The loss of financial stability can occur quickly. History shows us that risks that crystallised and caused that instability were often insufficiently captured by regulators and that actions to mitigate their impact were not taken in good time. It would be extraordinary for any Government to believe that financial regulators could deliver the objectives of competitiveness and sustainable growth without embedding in that delivery the finance sector’s response to climate risk.

Climate change brings immense risk, but it is not specifically factored into either the regulatory capital risk requirement for banks or the solvency requirements for insurers. We already see the weaknesses: banks and insurers still retain exposure to fossil fuel investments and a significant number of the largest UK banks do not have interim targets to cut funded emissions. I could quote many other statistics to confirm that weakness.

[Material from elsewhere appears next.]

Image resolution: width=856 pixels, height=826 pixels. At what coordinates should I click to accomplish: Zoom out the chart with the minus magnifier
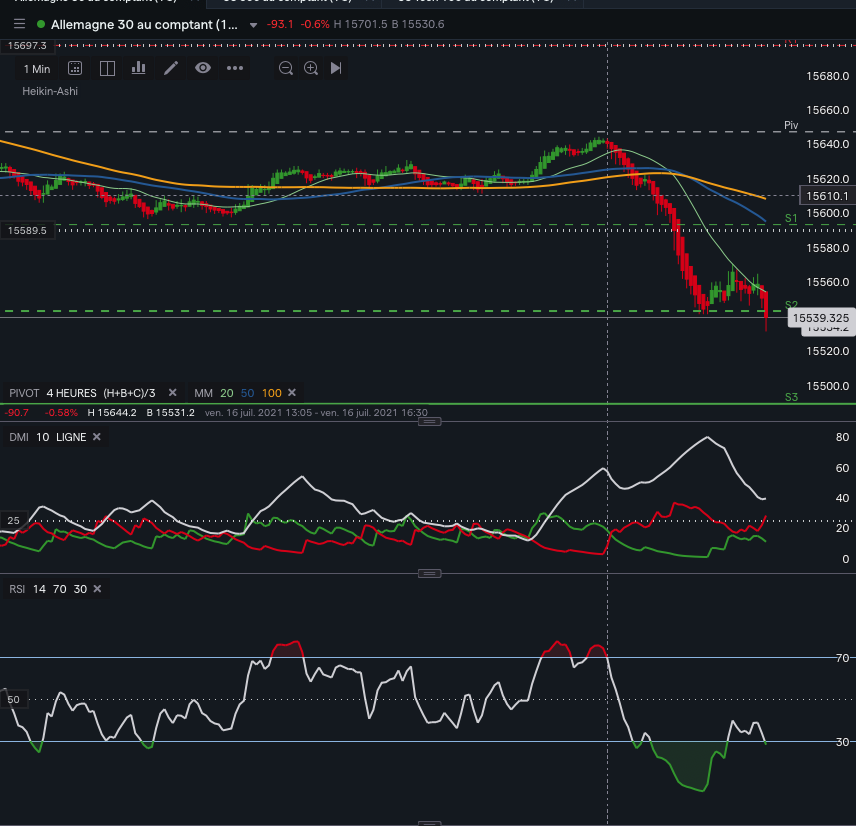(x=286, y=68)
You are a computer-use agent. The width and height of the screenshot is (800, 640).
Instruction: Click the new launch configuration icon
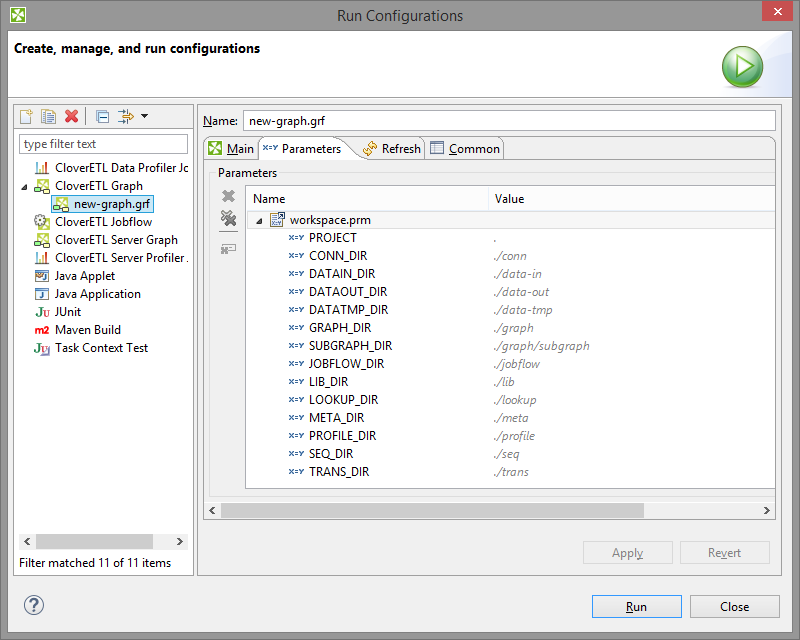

As the Bank of England stated in the executive summary of the Results of the 2021 Climate Biennial Exploratory Scenario, its assessment is that UK banks and insurers still need to do much more to understand and manage their exposure to climate risks. The Bank admits that there is a lack not only of managing that exposure but of understanding it. That makes Amendment 168 important in calling for a PRA review of capital adequacy and solvency capital requirements, having regard to the full implications of climate change physical, transitional and liability risks and for financial stability.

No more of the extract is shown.